Recognition - What are the key moments when the audience realises the character will need to make greater efforts to achieve their goals?
Self recognition - Does the main character realise that he or she will need to change in order to defeat their opponent and achieve their goal? If so when does this happen? NB. There may be more than one step to full realisation (if it happens)
Climax - What is the climactic moment of the film and how does this satisfy the big questions the audience has been asking about the characters?
Resolution - Is the conflict resolved in a surprising, interesting and emotionally engaging fashion?
Aftermath - How has the world been changed by the action and conflict we have witnessed?
Narrative techniques that apply to both factual and fictional narratives:
Shots - are any types of shot used more frequently than others? How are they used? How often are they used?
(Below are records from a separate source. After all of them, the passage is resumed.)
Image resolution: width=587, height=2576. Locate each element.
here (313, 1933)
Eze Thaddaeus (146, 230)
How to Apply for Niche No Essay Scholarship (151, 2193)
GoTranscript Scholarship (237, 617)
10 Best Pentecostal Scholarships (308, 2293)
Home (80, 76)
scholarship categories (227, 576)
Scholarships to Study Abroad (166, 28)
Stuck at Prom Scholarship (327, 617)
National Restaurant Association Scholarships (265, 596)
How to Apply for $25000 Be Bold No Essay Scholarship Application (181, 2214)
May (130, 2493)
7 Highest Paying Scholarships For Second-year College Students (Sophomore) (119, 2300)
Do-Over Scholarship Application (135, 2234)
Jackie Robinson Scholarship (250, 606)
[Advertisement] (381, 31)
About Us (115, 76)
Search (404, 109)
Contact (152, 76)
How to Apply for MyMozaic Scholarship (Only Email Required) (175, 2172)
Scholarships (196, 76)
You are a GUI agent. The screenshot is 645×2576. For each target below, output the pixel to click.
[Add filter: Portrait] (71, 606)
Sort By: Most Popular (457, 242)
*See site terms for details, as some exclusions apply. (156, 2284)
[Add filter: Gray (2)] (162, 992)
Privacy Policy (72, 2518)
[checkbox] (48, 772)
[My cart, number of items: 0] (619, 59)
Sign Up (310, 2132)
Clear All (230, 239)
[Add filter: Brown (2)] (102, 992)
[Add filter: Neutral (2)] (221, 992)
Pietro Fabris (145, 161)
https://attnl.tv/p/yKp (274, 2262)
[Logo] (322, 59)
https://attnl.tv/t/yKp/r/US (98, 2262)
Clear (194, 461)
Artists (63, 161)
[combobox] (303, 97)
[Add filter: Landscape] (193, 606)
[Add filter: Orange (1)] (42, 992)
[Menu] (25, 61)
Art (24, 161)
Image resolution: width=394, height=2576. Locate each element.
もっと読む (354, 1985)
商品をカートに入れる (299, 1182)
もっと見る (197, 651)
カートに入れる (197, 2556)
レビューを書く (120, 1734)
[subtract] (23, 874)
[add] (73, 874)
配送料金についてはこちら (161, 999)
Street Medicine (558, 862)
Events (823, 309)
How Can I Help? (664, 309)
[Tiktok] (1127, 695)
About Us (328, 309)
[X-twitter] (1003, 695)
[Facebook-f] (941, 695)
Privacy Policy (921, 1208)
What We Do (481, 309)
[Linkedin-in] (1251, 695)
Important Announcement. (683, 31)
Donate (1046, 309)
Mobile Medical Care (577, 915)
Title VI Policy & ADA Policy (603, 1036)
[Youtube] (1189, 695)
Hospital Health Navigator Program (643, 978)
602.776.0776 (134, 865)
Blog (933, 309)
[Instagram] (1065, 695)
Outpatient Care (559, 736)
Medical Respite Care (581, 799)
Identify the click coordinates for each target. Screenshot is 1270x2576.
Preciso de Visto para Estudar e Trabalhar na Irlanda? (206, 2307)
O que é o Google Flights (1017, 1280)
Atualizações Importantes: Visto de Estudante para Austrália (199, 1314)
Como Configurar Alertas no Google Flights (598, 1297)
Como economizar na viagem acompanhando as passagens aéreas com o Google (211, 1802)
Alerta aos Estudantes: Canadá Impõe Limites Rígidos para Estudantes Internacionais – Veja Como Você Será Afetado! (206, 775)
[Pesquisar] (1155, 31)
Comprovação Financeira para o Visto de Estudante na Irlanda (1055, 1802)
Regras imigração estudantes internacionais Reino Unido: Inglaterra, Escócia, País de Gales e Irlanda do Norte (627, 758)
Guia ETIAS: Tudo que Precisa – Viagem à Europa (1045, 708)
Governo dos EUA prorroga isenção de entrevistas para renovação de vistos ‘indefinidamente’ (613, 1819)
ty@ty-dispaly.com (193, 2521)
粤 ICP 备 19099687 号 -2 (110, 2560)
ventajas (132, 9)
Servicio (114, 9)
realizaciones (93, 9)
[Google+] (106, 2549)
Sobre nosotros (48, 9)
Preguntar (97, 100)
Are there any used in judicious moments for special effect? What is that effect?
Angles - Is there any system to the use of lenses and angles?
Cuts - Are any types of cut (on any of the layers) used more frequently than others? What effect does this help produce? Are any used?
Camera Movements - Are there any specific cinematographical camera movements employed? Where and how are they used to reveal new information and create specific effects or moods? e.g. Dolly, Crane Shot, Crash Zoom, Pan, Titles
Composition, colour, etc. - Are there any specific compositional techniques, colour schemes, lighting systems or references to art-history that are being used to influence the audience?
Setting - What is the setting for the film both in terms of the general setting and specific use of locations (or choice not to use them)? You may also want to think about the time in which something is set or how different times or how different eras are established (in period films), compared or contrasted e.g. in epics or documentaries.
Imagery, colour and symbolism - Do the filmmakers choose to use any images, symbols, colours situations that are particularly distinctive on their own or which repeat and create a pattern of meaning? What affect do these uses have? How do these uses relate to external sets of symbols?
Soundscape - Is there anything special about the soundscape? Could be more background or foreground noise? Could be added non-diegetic sounds or special FX? Play the clip without sound, then with sound. How does the sound affect your perception of the action, your understanding of the narrative and your emotional involvement in it? Consider:
Music – Is there any particular style or pattern to the music? Is it generally diegetic or non-diegetic? Is there anything significant in the choice or timbre of the chosen instruments or use orchestration? Is the music's use appropriate to the subject matter or used for contrast or juxtaposition? In a factual film you may ask whether use of music is appropriate or whether it carries too much bias? Is it themed in any way to event, character, setting, etc.? How is it used to support the other narrative layers of the film?